What you need to do
Can you repeat the entries, starting at the line that contains "The image size is (851, 511)." and ending after the line that contains "Looking at the screenshot, I should tap(784, 34).", but change "Reporting" to "Billing" and leave everything else the same?

Working data
┏━━

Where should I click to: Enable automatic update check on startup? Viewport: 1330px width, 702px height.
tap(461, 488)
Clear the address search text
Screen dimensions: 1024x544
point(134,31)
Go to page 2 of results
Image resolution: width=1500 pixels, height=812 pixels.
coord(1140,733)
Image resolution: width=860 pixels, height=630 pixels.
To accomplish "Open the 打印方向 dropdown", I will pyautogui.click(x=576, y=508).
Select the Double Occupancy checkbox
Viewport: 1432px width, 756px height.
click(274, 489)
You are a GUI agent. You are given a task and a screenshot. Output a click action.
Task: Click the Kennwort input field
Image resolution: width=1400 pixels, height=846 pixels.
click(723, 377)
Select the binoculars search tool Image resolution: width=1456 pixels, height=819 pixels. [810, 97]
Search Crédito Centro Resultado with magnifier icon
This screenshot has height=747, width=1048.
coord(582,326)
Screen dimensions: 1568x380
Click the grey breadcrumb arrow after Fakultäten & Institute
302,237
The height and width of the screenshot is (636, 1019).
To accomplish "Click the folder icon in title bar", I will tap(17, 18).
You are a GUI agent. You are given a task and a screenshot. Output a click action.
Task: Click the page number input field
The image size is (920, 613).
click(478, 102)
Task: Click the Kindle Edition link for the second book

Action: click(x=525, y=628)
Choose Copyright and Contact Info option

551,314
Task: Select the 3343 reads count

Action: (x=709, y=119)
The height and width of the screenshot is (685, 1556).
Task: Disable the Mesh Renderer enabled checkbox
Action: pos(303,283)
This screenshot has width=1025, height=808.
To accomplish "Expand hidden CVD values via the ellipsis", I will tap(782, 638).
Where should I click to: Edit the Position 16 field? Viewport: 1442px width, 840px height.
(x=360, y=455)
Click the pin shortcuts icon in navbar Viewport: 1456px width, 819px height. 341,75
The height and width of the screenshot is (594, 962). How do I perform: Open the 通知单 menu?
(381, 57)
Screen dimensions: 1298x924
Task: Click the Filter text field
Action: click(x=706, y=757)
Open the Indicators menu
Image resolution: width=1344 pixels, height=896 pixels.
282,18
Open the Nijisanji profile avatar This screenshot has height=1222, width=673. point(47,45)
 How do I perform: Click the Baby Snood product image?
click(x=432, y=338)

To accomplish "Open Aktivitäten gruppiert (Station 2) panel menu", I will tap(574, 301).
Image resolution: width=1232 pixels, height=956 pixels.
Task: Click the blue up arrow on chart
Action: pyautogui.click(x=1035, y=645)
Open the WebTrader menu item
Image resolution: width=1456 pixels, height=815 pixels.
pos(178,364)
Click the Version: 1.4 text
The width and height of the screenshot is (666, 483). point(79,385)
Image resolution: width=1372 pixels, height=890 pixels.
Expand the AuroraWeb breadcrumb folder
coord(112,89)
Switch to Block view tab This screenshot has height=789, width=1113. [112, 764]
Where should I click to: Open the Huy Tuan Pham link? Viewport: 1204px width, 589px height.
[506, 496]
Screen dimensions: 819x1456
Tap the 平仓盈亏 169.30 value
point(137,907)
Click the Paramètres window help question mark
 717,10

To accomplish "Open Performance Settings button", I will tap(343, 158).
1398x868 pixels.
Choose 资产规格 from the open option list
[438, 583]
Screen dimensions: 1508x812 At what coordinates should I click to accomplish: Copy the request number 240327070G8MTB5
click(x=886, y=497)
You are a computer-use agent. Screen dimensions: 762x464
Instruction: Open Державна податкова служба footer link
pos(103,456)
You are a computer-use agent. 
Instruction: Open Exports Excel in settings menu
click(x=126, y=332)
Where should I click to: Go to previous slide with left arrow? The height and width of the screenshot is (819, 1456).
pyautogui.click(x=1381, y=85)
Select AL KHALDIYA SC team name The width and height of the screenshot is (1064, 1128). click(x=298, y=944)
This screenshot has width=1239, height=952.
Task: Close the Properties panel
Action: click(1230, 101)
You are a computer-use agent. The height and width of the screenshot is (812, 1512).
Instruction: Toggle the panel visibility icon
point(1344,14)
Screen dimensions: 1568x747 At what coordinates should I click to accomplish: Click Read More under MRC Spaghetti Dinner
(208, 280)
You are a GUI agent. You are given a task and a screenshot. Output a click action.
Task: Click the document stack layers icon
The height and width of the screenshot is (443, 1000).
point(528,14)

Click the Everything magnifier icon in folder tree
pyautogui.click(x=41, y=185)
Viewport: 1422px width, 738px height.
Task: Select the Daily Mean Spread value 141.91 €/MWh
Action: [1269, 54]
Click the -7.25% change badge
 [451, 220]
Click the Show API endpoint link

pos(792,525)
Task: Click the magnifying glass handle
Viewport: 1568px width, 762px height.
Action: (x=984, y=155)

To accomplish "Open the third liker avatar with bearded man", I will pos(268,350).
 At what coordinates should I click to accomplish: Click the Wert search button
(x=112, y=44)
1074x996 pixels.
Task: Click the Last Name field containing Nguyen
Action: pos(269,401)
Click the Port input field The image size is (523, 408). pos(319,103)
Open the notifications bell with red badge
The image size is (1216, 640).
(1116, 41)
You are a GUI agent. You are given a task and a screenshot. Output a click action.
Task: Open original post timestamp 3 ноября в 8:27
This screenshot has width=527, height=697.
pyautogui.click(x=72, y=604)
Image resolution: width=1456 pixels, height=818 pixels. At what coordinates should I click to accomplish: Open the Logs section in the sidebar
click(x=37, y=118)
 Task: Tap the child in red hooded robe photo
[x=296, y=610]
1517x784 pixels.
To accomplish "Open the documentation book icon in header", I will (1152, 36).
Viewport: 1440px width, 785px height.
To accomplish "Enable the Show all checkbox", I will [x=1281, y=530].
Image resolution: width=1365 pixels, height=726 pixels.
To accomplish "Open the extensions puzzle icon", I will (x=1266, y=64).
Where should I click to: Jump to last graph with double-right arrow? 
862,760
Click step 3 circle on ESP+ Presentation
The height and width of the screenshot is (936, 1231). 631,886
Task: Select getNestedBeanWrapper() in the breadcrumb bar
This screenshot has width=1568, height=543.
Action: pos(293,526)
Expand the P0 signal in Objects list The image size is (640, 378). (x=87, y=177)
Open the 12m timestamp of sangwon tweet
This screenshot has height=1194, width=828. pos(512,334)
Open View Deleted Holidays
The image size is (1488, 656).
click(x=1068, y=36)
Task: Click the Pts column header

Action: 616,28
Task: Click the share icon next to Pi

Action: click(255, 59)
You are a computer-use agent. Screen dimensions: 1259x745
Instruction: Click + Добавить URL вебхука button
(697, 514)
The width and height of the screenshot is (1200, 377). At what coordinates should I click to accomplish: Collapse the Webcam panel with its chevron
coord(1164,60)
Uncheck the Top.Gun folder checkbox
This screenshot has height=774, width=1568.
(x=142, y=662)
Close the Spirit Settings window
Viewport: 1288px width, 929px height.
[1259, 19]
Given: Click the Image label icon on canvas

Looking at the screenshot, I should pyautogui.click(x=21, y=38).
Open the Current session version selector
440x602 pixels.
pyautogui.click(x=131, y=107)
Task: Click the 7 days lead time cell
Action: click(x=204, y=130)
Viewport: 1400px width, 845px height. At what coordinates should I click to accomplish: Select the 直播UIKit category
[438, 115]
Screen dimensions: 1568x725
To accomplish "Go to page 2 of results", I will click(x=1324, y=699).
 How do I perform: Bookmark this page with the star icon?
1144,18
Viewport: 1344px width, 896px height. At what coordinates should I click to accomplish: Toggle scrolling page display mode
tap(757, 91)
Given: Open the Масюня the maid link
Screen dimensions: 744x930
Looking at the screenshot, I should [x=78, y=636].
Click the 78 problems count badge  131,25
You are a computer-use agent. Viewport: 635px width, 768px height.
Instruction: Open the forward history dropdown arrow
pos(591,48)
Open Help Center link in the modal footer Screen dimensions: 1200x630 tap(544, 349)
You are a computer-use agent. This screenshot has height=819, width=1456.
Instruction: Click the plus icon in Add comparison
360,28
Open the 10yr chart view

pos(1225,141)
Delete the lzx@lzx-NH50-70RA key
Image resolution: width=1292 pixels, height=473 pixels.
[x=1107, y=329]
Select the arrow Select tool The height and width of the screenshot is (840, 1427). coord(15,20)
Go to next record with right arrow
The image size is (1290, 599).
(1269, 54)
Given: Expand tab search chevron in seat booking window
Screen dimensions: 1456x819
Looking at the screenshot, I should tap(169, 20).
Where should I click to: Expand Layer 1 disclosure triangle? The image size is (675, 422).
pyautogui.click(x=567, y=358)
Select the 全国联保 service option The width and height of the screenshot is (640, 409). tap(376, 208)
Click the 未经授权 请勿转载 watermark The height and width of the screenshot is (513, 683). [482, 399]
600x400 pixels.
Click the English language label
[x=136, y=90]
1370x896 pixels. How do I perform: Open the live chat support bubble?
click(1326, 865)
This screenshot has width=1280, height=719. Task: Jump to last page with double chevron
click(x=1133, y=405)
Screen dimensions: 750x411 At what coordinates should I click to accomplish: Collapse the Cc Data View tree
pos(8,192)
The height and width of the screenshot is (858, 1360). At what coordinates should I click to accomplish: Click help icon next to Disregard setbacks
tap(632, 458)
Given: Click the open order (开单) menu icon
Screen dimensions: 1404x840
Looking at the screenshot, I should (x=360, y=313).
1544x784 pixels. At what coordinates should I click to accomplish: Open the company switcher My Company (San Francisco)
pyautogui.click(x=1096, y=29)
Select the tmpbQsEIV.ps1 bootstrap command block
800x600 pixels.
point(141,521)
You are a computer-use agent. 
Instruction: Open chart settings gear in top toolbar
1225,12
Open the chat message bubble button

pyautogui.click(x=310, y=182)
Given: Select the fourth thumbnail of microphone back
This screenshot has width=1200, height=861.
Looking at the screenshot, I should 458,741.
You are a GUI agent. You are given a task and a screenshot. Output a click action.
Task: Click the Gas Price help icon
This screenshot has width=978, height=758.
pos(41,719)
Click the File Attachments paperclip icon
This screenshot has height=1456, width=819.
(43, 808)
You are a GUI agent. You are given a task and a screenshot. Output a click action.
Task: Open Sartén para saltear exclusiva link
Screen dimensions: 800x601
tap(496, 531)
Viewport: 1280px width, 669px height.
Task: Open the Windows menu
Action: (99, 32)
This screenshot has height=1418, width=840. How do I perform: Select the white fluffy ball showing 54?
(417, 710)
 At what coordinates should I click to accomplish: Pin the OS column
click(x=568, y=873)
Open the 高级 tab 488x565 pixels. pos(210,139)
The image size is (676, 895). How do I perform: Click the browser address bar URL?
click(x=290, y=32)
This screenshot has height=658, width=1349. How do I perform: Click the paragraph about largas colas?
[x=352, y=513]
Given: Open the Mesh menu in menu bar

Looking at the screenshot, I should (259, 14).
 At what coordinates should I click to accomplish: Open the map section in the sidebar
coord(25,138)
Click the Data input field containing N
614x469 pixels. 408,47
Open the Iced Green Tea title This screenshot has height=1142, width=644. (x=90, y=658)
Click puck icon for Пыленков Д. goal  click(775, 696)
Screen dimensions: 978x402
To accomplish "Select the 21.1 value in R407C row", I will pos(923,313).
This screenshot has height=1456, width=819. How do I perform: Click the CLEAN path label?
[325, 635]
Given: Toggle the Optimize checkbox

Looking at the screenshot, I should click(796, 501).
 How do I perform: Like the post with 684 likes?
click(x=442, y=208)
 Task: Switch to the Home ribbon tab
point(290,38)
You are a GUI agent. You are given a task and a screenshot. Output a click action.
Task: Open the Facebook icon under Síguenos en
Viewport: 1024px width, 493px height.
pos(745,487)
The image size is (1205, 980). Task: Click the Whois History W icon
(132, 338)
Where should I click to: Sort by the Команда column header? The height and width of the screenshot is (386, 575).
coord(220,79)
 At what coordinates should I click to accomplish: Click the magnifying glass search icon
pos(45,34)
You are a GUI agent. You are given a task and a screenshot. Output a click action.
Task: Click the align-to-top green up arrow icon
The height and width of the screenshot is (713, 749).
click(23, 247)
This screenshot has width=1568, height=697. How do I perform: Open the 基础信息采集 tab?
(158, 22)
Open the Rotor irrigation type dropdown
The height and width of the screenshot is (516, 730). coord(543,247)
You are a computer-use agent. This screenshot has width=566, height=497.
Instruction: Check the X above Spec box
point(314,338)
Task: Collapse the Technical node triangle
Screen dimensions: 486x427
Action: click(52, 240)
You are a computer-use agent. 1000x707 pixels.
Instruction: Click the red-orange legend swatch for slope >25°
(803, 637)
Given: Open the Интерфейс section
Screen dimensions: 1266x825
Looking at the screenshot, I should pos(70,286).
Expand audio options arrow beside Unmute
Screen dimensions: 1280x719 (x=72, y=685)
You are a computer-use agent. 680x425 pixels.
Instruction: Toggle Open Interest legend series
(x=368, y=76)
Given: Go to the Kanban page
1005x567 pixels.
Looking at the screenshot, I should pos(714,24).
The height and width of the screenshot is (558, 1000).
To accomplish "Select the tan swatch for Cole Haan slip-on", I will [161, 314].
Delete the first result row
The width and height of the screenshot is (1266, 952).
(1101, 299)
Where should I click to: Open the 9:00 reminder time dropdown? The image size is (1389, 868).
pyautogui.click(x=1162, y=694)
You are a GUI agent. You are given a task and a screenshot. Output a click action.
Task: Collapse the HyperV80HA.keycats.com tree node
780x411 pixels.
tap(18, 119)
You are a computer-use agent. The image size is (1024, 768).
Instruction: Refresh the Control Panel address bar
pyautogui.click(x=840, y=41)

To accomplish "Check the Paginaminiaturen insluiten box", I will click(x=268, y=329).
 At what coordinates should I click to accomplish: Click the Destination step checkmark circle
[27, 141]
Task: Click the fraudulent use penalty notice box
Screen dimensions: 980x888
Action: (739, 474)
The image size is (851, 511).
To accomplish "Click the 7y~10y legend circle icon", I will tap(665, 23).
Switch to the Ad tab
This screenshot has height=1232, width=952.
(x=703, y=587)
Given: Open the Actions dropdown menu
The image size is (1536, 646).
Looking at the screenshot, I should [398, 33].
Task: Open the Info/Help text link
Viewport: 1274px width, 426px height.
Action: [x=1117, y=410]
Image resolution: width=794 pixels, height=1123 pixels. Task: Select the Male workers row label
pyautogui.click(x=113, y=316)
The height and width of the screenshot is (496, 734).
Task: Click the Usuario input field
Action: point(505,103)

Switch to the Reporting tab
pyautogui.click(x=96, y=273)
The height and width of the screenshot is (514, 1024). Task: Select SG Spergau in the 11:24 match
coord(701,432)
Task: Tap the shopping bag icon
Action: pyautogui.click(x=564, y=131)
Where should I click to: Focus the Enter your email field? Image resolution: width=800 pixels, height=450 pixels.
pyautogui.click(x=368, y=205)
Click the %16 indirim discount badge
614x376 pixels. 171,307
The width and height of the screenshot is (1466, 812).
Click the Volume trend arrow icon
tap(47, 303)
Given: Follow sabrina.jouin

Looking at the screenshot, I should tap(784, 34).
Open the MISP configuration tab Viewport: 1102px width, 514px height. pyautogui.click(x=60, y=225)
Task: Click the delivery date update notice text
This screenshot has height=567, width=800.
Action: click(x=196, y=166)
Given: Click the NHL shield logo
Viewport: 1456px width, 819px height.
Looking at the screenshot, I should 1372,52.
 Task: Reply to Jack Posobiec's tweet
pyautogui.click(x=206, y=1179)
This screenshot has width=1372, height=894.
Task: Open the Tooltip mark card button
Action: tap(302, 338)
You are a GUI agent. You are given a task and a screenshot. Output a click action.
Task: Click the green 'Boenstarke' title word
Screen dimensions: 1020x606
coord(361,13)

┗━━

Output below
The image size is (851, 511).
To accomplish "Click the 7y~10y legend circle icon", I will tap(665, 23).
Switch to the Ad tab
This screenshot has height=1232, width=952.
(x=703, y=587)
Given: Open the Actions dropdown menu
The image size is (1536, 646).
Looking at the screenshot, I should [398, 33].
Task: Open the Info/Help text link
Viewport: 1274px width, 426px height.
Action: [x=1117, y=410]
Image resolution: width=794 pixels, height=1123 pixels. Task: Select the Male workers row label
pyautogui.click(x=113, y=316)
The height and width of the screenshot is (496, 734).
Task: Click the Usuario input field
Action: point(505,103)

Switch to the Billing tab
pyautogui.click(x=96, y=273)
The height and width of the screenshot is (514, 1024). Task: Select SG Spergau in the 11:24 match
coord(701,432)
Task: Tap the shopping bag icon
Action: pyautogui.click(x=564, y=131)
Where should I click to: Focus the Enter your email field? Image resolution: width=800 pixels, height=450 pixels.
pyautogui.click(x=368, y=205)
Click the %16 indirim discount badge
614x376 pixels. 171,307
The width and height of the screenshot is (1466, 812).
Click the Volume trend arrow icon
tap(47, 303)
Given: Follow sabrina.jouin

Looking at the screenshot, I should tap(784, 34).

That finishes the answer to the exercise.